▶ **Document passage**:
++++++++++
Re: Archive for Lisp real-time speedups
> On Apr 23, 2020, at 9:51 AM, Joel Reymont <joel@stegos.com> wrote:
>
> Does anyone have the emails referred to here?
>
> https://xach.livejournal.com/199225.html
>
> Gmane is not available, unfortunately.
See below.
Best,
John DeSoi, Ph.D.
> Begin forwarded message:
>
> From: David McClain <dbm@refined-audiometrics.com>
> Subject: Lisp Realtime Speedups
> Date: November 14, 2008 at 12:55:32 PM CST
> To: Lisp Hug Lispworks <lisp-hug@lispworks.com>
> Reply-To: David McClain <dbm@refined-audiometrics.com>
>
> Hi All,
>
> I have (not surprisingly) had several inquiries about how this speedup was achieved. So I'll answer here for the benefit of everyone.
>
> First of all, this speedup was measured under LWM 5.1.1 on an iMac running Tiger (10.4.11) and a 2 GHz Intel Core 2 Duo processor with 2 GB RAM. I have also now verified the speedup on systems as old as a PowerPC iMac, which runs about 3x slower, and on newer systems running Leopard. All of them show substantial speedup.
>
> By far the single most important speedup actually had little to do with the calling conventions and array transfer between Lisp and the external vDSP library. It turns out that that portion of the FFT never did take very much time. We did speed that up by about 2x-3x, but the most important speedup of the 670x, or so, has to do with data organization in memory.
++++++++++
▶ **Provided material**:
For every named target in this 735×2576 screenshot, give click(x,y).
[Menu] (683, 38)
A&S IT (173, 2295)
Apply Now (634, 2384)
++++++++++
Return the passage of the Lisp speedup thread above from "Re: Archive for" up to and including "John DeSoi, Ph.D.", copied word for word.

▶ **Complete output**:
Re: Archive for Lisp real-time speedups
> On Apr 23, 2020, at 9:51 AM, Joel Reymont <joel@stegos.com> wrote:
>
> Does anyone have the emails referred to here?
>
> https://xach.livejournal.com/199225.html
>
> Gmane is not available, unfortunately.
See below.
Best,
John DeSoi, Ph.D.